Fecha: 21 de diciembre de 2025

Estimados hermanos y hermanas:

Cuando la luz del esperado tiempo de Adviento empieza a abrirse paso entre nuestras prisas, vuelvo a sentir que algo sagrado me sopla al oído y despierta un recuerdo imborrable dentro de mí. Desde muy pequeño, la llegada de la Navidad era siempre un umbral luminoso, una lámpara de luz suave que me recordaba que Dios estaba cerca. Me imaginaba a Jesús naciendo en todos los portales del mundo, en las cunas de los hogares abandonados y en esas heridas que, ocultas entre las luces, nadie ve.
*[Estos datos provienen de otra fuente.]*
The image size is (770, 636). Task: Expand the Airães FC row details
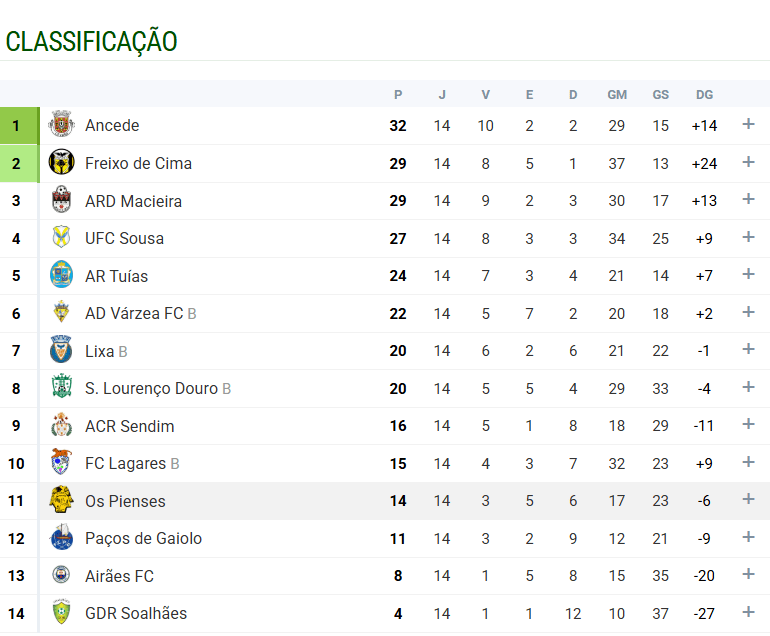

En mi familia, la Navidad nunca fue un espectáculo grandioso, sino un tiempo sigiloso envuelto de amor. Recuerdo a mi madre preparando todo con un cuidado casi sacramental: el mantel limpio para la mesa, una vela gastada que reservaba para la Nochebuena, el árbol al lado de la chimenea, el pequeño belén que mis hermanos y yo colocábamos como si se tratase del tesoro más frágil del mundo… Mi madre, sin decirlo, nos enseñó que Jesús no nace entre el ruido que no siente o en el estruendo de un instante, sino en los detalles que nadie aplaude, en esos gestos escondidos que transforman por entero un hogar. Ahí, en esa paciencia suya que no desconfiaba porque se sabía resguardada por la ternura de un Dios profundamente bueno, empezaba cada año mi verdadera Navidad.

La Navidad es un recuerdo permanente de amor, y también de fe. ¿De qué nos sirve adorar al Hijo de Dios si no somos capaces de estremecernos ante los pequeños que vienen al mundo sin un nombre, sin un hogar o sin un abrazo que les reciba? No se puede contemplar el nacimiento de Dios sin mirar a los niños que hoy continúan naciendo a la intemperie, en lugares abandonados, en hospitales donde nadie los reclama, en países donde el sonido de las bombas es la única nana que escuchan… Niños que nacen en la calle, casi en un portal, igual que Cristo. En ellos, Dios vuelve a elegir la fragilidad como casa, el frío como aliento, el silencio como confianza. En ellos, Belén se repite como un lugar de culto. En ellos, la noche vuelve a abrirse en dos para dejar pasar una luz más fuerte que toda desesperanza.

Cada nacimiento magullado es una pregunta dirigida a nuestra fe. Cada cuna vacía es un evangelio colmado de mandamientos que nos pide ser leído. Cada niño no acompañado es un Belén sin José, sin María, sin pastor, sin Reyes Magos… Porque el pesebre no se encuentra sólo en nuestras parroquias; está en los barrios sin luz, en los hospitales, en los orfanatos, en las casas sin techo donde falta un pedazo de esperanza. Está en esos niños que Dios nos confía sin pedirnos permiso. Allí donde suspira la eternidad y nos mira el mismo Dios, Cristo vuelve a nacer. Esta Navidad, aprendamos –como mi madre en aquellos años– a preparar el nacimiento de Jesús con gestos que no buscan aplausos: una visita, un plato compartido, un abrazo. Porque la Navidad no empieza cuando las luces se prenden, sino cuando el corazón se vuelve capaz de hacer sitio al rechazado. Allí donde un niño sufre, Dios vuelve a nacer. ¡Feliz y Santa Navidad!